In response to:

Neurology and the Soul from the November 22, 1990 issue

To the Editors:

Call me pedantic, but the phrase of William James’s that Oliver Sacks quotes in his interesting article “Neurology and the Soul” [NYR, November 22, 1990] is not “a booming, buzzing chaos” (unless of course James reworked his phrase and I don’t know it). It’s “blooming buzzing confusion” (no comma) (and even has “big” before it, which people forget), in the essay “Percept and Concept—The Import of Concepts” in Some Problems of Philosophy. The latter phrase is less violent and substantive than Sacks’s version of it—is more fluidly mental, we might say—and hence might be more apposite to Sacks’s essay.

Gregory Ludwig
Highland Lakes, New Jersey

Oliver Sacks replies:

Yes, Gregory Ludwig is perfectly correct: I had—quite unconsciously—misremembered (and, evidently, “reworked”) William James’s phrase.

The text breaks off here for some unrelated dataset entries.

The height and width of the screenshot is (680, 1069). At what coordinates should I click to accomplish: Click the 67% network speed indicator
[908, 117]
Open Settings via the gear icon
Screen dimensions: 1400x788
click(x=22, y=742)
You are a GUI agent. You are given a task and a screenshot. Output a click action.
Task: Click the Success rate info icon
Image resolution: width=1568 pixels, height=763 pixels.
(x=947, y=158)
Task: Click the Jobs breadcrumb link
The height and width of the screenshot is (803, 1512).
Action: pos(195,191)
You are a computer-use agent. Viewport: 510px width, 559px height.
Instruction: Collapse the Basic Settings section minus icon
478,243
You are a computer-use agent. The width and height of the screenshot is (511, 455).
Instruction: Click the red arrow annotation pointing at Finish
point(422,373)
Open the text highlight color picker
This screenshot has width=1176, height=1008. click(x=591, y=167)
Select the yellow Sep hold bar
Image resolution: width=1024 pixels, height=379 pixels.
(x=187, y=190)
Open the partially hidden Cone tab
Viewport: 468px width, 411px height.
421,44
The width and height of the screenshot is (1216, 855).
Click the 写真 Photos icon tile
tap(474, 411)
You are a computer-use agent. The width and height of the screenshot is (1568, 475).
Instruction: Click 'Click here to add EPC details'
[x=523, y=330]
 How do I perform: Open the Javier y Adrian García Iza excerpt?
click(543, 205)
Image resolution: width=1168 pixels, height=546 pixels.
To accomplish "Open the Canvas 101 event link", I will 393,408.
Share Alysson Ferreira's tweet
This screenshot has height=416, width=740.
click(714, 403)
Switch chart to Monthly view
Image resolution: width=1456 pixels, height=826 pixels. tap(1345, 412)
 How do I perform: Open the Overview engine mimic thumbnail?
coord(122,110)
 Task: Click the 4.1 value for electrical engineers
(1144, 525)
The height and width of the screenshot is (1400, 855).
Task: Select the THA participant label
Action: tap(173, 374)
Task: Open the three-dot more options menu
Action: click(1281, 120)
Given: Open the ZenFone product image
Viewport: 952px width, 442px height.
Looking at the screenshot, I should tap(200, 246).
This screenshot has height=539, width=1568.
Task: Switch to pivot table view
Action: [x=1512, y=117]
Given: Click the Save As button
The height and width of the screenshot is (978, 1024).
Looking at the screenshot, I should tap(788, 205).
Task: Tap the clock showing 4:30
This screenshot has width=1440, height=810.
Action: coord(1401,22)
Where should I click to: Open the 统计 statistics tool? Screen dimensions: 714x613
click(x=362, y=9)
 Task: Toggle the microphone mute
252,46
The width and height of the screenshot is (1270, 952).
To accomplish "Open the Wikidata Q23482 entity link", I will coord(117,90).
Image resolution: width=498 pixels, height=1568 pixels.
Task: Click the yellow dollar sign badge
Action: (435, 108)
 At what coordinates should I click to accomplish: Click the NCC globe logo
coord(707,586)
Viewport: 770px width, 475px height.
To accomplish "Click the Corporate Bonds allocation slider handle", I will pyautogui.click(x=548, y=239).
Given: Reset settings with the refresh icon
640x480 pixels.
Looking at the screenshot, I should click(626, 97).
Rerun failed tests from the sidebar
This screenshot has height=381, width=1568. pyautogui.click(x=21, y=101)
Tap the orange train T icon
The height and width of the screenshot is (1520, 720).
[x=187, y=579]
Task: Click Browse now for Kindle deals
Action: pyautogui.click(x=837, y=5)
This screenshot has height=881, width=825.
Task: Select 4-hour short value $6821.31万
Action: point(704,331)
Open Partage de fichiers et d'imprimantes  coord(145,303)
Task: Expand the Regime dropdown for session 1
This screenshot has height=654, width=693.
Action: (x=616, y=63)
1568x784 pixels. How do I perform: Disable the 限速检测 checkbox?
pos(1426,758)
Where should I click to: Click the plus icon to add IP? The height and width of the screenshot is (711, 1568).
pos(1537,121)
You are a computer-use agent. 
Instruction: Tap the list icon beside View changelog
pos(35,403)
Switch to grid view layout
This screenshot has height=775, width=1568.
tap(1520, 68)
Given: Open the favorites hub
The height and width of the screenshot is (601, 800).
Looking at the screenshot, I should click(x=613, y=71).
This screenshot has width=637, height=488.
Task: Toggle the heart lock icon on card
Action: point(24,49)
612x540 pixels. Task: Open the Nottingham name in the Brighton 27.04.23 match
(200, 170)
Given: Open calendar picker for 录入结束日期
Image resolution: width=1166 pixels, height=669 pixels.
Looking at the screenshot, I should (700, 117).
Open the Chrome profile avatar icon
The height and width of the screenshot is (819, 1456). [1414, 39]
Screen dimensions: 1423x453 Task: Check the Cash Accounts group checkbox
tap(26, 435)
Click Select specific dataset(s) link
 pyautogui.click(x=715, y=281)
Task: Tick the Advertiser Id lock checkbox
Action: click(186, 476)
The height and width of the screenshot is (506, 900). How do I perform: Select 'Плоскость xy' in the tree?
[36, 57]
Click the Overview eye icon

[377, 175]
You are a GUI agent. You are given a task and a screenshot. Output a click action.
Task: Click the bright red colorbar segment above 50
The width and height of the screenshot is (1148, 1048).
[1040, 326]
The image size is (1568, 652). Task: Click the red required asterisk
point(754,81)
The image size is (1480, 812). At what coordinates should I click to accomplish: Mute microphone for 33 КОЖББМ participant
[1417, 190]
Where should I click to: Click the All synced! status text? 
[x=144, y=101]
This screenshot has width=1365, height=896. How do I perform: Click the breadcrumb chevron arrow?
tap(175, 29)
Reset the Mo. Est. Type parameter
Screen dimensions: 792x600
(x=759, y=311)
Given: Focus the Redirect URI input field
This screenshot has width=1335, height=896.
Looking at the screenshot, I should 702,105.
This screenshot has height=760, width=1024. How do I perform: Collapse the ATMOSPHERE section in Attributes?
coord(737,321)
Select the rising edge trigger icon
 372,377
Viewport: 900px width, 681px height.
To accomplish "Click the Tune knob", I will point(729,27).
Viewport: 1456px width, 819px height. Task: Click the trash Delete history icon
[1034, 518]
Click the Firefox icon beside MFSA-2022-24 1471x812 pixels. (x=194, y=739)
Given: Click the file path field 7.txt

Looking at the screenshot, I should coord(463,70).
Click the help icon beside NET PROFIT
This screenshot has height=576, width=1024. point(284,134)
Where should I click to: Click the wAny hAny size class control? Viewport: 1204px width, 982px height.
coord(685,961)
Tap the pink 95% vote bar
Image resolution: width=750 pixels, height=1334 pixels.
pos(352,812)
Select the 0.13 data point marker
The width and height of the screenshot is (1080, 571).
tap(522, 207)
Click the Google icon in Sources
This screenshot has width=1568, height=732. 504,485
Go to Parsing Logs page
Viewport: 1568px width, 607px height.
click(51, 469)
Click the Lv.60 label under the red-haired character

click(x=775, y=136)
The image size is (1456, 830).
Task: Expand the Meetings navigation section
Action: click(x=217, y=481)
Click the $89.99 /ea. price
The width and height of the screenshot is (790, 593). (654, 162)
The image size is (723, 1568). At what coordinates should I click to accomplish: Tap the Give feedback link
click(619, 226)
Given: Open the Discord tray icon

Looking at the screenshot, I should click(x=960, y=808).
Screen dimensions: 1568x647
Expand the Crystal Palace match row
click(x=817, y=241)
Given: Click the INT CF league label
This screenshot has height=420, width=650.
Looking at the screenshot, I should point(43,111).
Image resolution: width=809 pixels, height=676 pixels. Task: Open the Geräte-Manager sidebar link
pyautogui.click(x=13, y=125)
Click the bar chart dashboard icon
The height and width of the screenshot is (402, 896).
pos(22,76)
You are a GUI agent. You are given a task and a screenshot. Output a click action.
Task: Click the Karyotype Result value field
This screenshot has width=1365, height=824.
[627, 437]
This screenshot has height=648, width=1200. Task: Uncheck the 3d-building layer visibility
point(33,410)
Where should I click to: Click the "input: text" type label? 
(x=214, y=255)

This in itself is an example of what Bartlett describes in Remembering: that remembering is an active (hence “creative”) process of reconstructing and revising, and not a passive reproduction of a fixed “memory trace.” Although I may unconsciously, in recalling it, have “Sacksified” James’s great phrase, I freely admit that the original is much better, and am grateful to Gregory Ludwig for pointing this out.